Create a Custom Role

Create a role to be assigned to a user. Duplicate an existing system role with the permissions that match the role you want to create, and then edit and register the duplicated role as the new role.

The SLNX User Role is assigned to users/admins who will login to the SLNX management console as an administrator. To add users to the role, refer to Local Admin User Accounts.

Only a user who is assigned the system role of Full Admin or Security Admin can duplicate a role. Create a custom role that is assigned the permissions of SecurityRead and SecurityWrite to allow the user who is assigned the custom role to duplicate a role.

  1. Click [System]→ [Security] → [User Roles].

  1. Select the system role to be used as the model of a new role, and then click (Copy).

    This will duplicate the selected role. The name of the role will have an underscore "_" in the beginning and end of the name.

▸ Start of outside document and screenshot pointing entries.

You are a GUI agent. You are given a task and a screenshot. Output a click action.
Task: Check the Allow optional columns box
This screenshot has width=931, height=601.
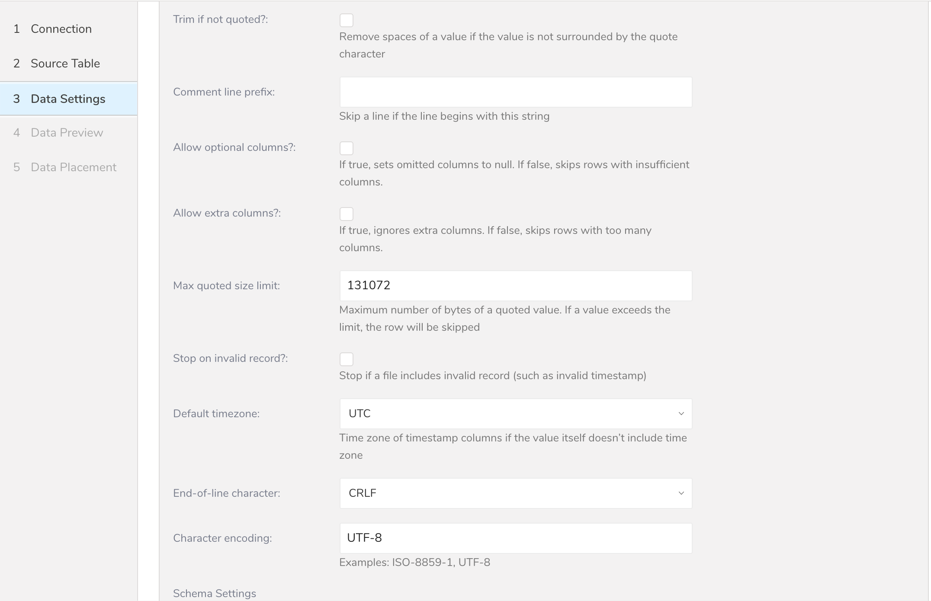tap(346, 148)
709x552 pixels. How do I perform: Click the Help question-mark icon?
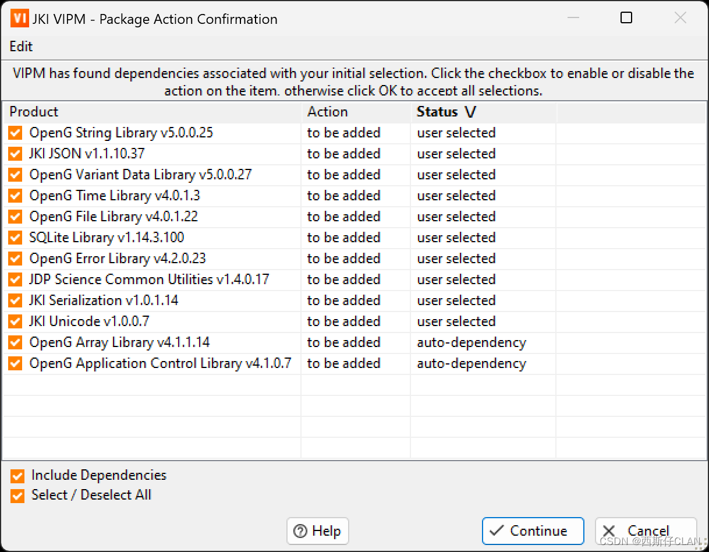point(301,531)
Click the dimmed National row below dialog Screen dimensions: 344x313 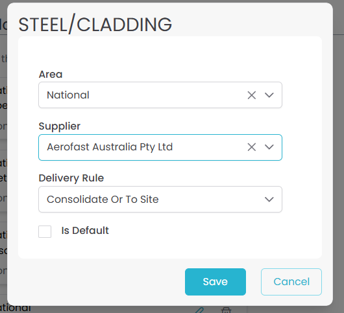(16, 309)
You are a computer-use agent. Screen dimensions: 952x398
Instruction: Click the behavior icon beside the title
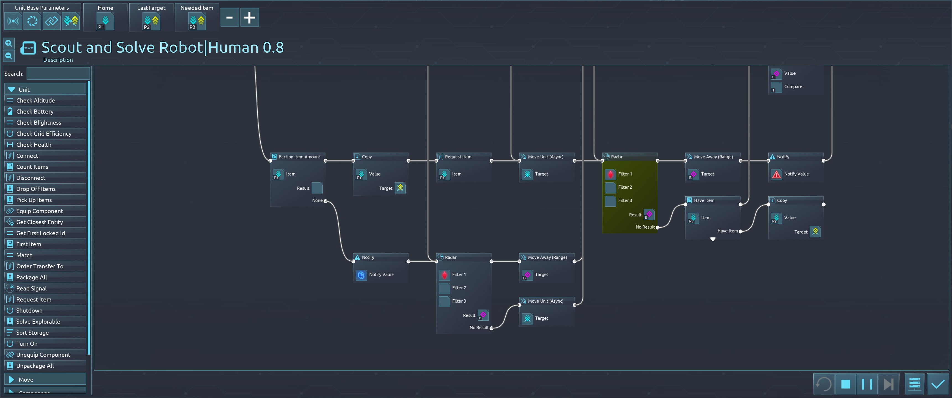click(x=28, y=48)
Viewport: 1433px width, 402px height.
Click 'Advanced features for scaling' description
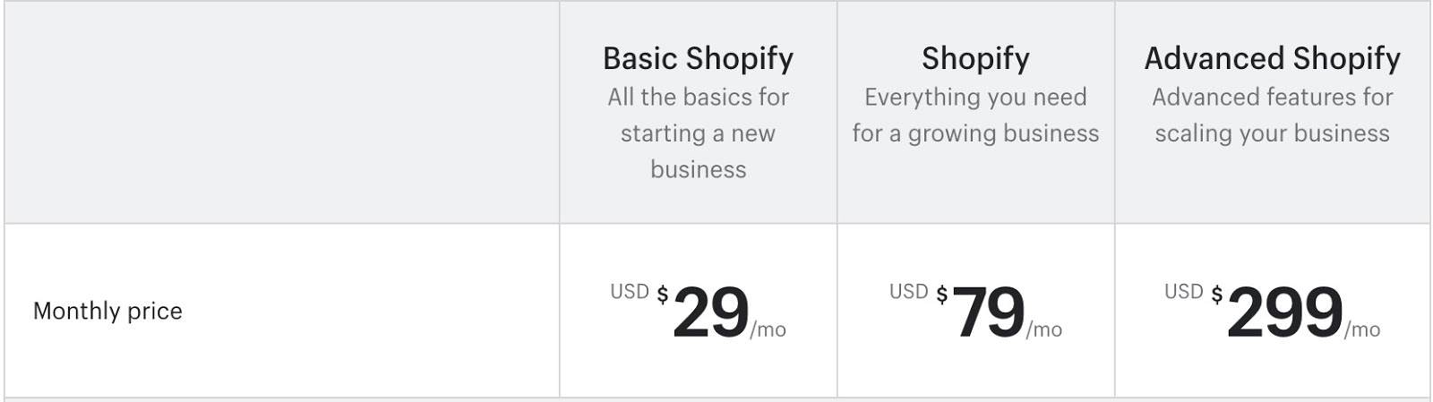[1272, 115]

  2. Select the duplicate role and on the [Role] tab:

  • Modify the custom role name.
  • Change the [Login expiry time] as necessary. This will be the duration of time before a timeout of the login session is detected.
  • Enter the LDAP group name in [LDAP group name]. The role is assigned to all members that belong to the LDAP group name entered here. The system does not check whether the LDAP group name is correct, so ensure you confirm the name before you continue.

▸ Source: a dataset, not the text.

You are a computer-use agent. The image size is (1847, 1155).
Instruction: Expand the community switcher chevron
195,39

    If you want to assign the role to an OpenIDConnect (OIDC) group, make sure you create an OIDC authentication profile then specify the group's Object ID here.

  1. On the [Restrictions] tab, specify [Security Context (Read)] or [Security Context (Write)].

[Security Context (Read)] specifies the device groups that allow viewing of roles. or [Security Context (Write)] specifies the device groups that allow updating of roles from among the groups that allow viewing of roles. For details, see Configure Group Restrictions.

  1. On the [Privileges tab]. select the permission to be granted to the role.

See Role Privileges for role information.

  1. On the [User] tab, select a local user account to be assigned to the role.

You can assign a role to externally identified users (LDAP/Kerberos/OIDC) by configuring the LDAP group name on the [Role] tab.